## Aim:
Print every line of the rows below exactly as they appear, from the line containing "Given: Add a row after question 5" down to the line containing "[x=124, y=62]", including both of those lines.

+---+

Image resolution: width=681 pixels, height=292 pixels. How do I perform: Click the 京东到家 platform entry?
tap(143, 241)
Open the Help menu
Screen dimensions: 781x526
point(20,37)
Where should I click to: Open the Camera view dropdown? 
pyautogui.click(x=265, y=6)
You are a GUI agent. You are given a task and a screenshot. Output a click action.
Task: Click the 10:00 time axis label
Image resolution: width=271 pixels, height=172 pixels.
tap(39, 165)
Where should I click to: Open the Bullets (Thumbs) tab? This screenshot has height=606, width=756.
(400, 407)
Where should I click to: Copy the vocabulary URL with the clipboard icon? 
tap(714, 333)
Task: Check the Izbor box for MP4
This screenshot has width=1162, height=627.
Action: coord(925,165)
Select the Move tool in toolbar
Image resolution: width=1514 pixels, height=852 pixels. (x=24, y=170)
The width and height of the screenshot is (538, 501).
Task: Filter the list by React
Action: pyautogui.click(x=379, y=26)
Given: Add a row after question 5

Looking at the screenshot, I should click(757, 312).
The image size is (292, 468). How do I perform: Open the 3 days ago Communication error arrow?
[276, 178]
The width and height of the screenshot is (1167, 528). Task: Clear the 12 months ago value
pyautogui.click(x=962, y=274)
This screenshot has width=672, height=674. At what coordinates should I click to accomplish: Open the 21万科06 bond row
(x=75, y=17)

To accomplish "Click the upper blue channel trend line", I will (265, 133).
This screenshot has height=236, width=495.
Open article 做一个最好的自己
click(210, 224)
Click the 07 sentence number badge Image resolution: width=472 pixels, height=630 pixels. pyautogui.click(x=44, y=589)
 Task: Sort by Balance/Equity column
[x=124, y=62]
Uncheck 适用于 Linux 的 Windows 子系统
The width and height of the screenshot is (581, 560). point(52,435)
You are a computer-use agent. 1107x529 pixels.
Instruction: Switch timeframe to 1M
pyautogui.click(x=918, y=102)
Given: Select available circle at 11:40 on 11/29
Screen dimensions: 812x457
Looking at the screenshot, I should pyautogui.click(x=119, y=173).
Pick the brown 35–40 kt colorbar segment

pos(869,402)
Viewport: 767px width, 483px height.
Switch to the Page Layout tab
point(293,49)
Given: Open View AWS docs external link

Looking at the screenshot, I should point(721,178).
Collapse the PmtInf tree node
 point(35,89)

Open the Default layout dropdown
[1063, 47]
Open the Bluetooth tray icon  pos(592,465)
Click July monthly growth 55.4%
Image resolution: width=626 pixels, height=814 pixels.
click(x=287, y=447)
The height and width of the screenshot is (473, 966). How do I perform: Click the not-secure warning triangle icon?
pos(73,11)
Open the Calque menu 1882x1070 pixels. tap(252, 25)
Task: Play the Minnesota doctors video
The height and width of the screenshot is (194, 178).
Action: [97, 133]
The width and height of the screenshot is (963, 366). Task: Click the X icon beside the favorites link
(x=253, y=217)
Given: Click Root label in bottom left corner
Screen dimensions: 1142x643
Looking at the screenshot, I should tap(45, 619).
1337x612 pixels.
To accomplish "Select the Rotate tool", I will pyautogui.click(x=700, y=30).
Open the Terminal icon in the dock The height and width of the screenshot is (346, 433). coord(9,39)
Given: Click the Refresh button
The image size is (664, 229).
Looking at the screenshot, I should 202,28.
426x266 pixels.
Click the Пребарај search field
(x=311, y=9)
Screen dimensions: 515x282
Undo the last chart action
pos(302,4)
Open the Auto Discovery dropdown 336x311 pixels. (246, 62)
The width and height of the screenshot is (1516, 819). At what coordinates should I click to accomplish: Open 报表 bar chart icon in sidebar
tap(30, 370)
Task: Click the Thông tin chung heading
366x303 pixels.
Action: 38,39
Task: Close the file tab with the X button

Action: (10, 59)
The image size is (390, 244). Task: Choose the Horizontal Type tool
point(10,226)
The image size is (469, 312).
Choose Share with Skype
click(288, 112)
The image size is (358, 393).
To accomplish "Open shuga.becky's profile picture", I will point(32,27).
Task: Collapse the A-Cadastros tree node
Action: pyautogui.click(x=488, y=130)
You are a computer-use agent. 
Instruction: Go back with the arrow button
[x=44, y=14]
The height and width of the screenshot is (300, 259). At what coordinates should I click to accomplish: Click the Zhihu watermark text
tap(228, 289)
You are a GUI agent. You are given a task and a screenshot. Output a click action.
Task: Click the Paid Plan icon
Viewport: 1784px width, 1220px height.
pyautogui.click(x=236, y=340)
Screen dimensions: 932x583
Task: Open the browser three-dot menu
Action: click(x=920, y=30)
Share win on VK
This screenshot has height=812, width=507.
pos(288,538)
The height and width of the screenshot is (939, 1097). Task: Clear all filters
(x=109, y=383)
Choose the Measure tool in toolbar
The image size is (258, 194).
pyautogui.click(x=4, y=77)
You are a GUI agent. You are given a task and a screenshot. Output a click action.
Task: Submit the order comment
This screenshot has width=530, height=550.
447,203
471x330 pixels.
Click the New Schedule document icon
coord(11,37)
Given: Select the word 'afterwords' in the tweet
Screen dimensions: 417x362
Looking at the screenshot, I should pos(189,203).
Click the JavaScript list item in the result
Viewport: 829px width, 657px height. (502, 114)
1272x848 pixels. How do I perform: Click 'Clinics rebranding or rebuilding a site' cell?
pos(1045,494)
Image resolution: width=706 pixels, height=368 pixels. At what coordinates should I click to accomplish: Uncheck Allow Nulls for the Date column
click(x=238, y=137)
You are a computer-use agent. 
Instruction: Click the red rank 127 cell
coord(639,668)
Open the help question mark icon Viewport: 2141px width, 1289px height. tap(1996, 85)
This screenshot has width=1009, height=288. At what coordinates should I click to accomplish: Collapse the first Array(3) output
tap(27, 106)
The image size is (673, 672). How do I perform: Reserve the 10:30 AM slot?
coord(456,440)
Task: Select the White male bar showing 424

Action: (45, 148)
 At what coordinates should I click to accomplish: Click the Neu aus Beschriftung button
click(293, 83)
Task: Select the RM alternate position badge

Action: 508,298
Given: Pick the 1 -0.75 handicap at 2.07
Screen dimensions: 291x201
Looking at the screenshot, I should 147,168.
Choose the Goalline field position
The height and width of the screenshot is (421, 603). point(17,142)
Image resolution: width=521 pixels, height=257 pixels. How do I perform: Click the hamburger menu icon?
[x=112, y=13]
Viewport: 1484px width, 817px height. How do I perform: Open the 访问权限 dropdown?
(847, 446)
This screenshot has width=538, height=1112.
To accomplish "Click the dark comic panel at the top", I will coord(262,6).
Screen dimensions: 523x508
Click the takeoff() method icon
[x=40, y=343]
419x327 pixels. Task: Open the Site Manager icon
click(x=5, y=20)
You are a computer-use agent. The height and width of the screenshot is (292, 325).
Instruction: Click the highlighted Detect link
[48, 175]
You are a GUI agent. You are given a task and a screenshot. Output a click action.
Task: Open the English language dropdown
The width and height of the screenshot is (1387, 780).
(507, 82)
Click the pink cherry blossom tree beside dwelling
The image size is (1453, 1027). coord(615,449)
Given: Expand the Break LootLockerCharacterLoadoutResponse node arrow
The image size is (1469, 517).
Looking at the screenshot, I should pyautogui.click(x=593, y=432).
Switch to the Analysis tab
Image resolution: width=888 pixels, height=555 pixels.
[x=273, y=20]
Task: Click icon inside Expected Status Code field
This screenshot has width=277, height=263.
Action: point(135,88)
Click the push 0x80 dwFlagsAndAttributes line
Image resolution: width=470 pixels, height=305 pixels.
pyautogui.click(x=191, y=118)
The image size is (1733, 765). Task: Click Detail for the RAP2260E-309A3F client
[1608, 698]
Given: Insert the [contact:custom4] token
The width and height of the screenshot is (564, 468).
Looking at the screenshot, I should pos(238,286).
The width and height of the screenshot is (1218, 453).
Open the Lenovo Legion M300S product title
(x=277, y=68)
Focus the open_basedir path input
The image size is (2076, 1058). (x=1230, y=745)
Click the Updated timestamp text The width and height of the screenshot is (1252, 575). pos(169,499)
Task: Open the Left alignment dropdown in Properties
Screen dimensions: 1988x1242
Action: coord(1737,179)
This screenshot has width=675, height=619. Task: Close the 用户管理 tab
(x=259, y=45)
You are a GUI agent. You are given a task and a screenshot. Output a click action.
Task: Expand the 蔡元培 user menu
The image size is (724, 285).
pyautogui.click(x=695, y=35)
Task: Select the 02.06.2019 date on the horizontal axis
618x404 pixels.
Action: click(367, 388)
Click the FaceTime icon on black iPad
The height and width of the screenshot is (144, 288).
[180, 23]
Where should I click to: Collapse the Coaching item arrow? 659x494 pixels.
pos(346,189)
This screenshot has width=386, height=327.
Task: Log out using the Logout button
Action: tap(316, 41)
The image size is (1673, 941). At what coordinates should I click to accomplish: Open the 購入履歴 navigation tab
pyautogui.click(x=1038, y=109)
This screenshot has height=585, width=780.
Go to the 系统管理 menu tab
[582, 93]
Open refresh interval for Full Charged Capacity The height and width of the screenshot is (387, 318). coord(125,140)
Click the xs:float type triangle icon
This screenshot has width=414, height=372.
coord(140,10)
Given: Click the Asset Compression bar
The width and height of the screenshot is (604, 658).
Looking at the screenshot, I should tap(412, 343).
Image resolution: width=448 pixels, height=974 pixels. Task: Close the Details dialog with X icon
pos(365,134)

+---+

## Problem solution:
Given: Add a row after question 5

Looking at the screenshot, I should click(757, 312).
The image size is (292, 468). How do I perform: Open the 3 days ago Communication error arrow?
[276, 178]
The width and height of the screenshot is (1167, 528). Task: Clear the 12 months ago value
pyautogui.click(x=962, y=274)
This screenshot has width=672, height=674. At what coordinates should I click to accomplish: Open the 21万科06 bond row
(x=75, y=17)

To accomplish "Click the upper blue channel trend line", I will (265, 133).
This screenshot has height=236, width=495.
Open article 做一个最好的自己
click(210, 224)
Click the 07 sentence number badge Image resolution: width=472 pixels, height=630 pixels. pyautogui.click(x=44, y=589)
 Task: Sort by Balance/Equity column
[x=124, y=62]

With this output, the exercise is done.